Mona Lisa Smile (12A)

Julia Roberts plays Katherine, a progressive art teacher from California who comes to New England in 1953 to teach at the stuffy Wellesley College. It's her dream job, as Wellesley is ripe for change, and Katherine wants to make a difference. Upon her arrival, she encounters open hostility from both her bosses and pupils. The school board didn't want to hire her in the first place, and expect her to stick to the rigid, outdated syllabus. The girls, meanwhile, look down on her for her lack of breeding and apparent failure to snare a husband. The disappointment is mutual, as Katherine quickly realises the school is nothing but a finishing school for housewives, and the girls are unimaginative, reciting their textbooks rather than engaging with the subject.

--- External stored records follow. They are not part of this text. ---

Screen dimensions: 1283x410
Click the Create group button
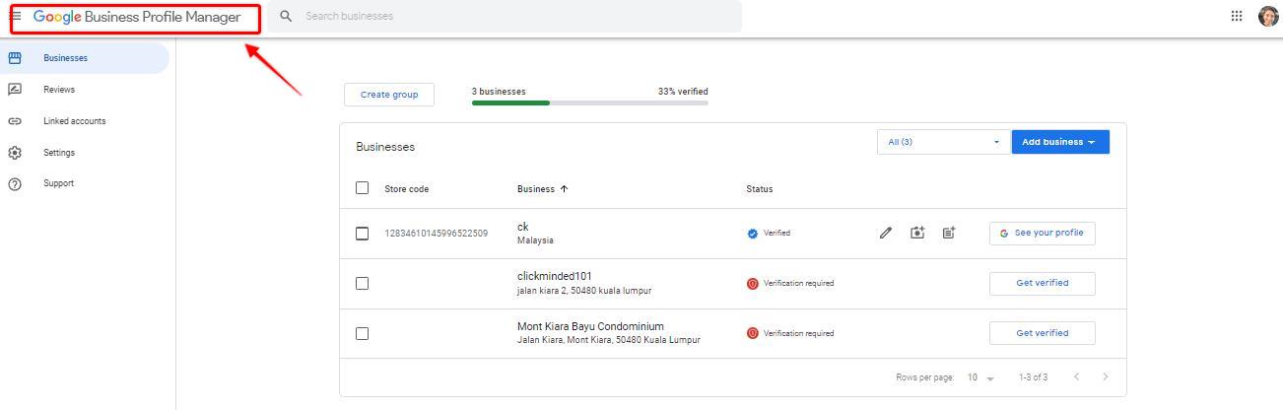click(x=389, y=95)
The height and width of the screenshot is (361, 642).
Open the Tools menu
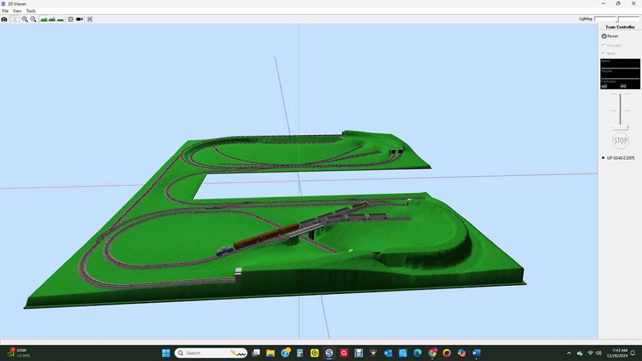point(30,11)
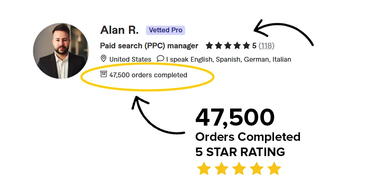This screenshot has width=378, height=194.
Task: Click the location pin icon
Action: tap(103, 59)
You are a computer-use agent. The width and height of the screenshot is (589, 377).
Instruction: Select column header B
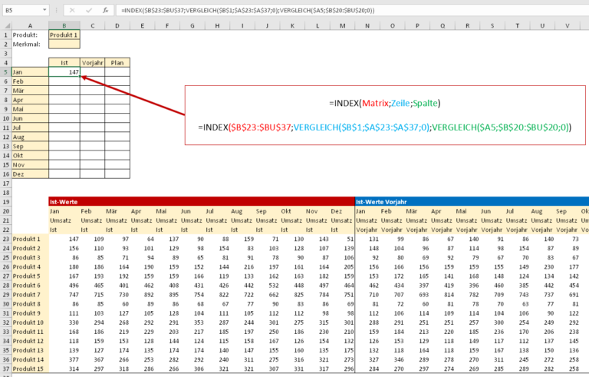pyautogui.click(x=64, y=26)
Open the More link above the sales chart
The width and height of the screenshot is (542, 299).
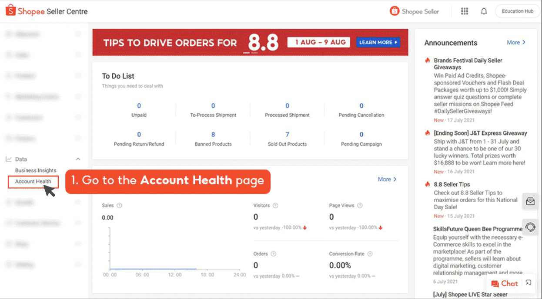[386, 179]
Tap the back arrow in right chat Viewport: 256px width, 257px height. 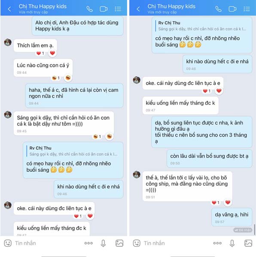(138, 9)
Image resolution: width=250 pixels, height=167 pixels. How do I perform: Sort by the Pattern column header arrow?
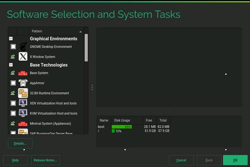[x=81, y=32]
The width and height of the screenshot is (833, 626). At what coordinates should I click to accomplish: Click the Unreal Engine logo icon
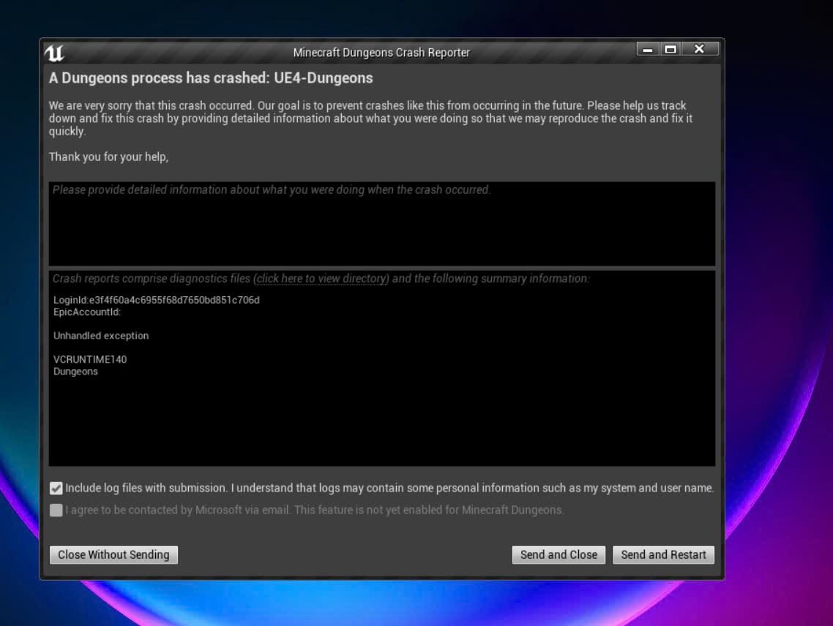(55, 53)
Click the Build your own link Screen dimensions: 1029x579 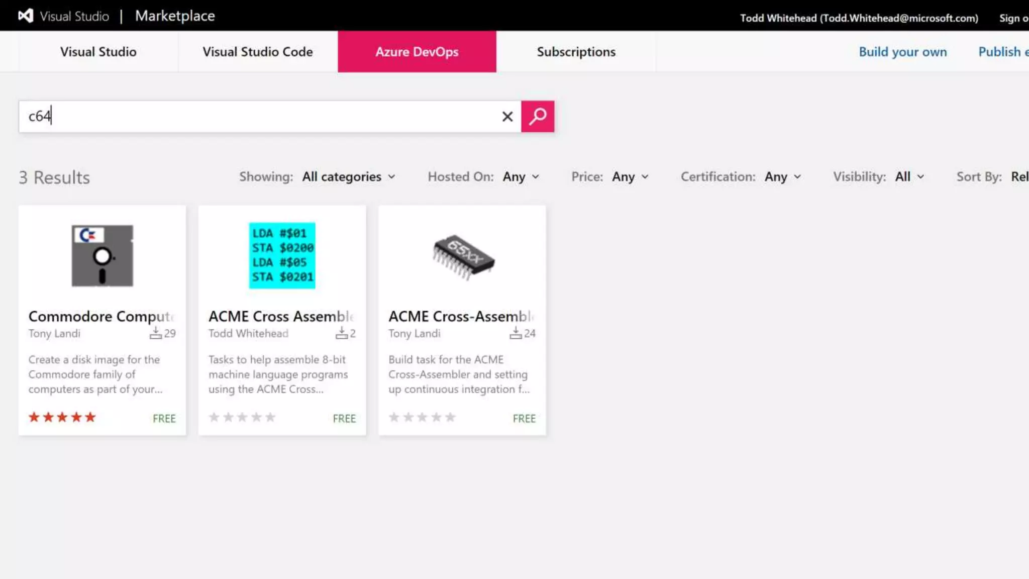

Over time, of course, Katherine begins to build a relationship with the girls, and urges them to think for themselves; both in terms of their approach to art and their approach to life. The heart of the story is the development of four of the girls, an exceptional array of young talent in Kirsten Dunst, Julia Stiles, Maggie Gyllenhaal and newcomer Ginnifer Goodwin. They play four very different characters all dealing with the same question: what are the limits to what an intelligent woman can achieve? At the start of the film 'a good marriage' would be their united response, but the influence and example of Katherine open up other possibilities.

Mona Lisa Smile is beautifully shot, and the dazzling cast are always watchable; in particular the wonderful Maggie Gyllenhaal, whose warmth and tenderness stand out against the glacial Dunst and Stiles. The film is superficially similar to Dead Poet's Society, but where that film was passionate about poetry, Mona Lisa Smile simply uses art as a metaphor for the girls' awakening. Despite its historical setting, it's a film that deals with a very contemporary issue: can a woman really have it all? Surprisingly perhaps, it reminded me of nothing so much as Sex And The City.

However the film falls slightly flat, in part because it focuses on Katherine, who has the least interesting storyline. Katherine is supposed to represent some kind of parallel to the girls, a woman who is successful in her career but whose romantic life is in doubt. Julia Roberts is a fine and versatile actress, but she wouldn't be my first choice to play a woman left on the shelf.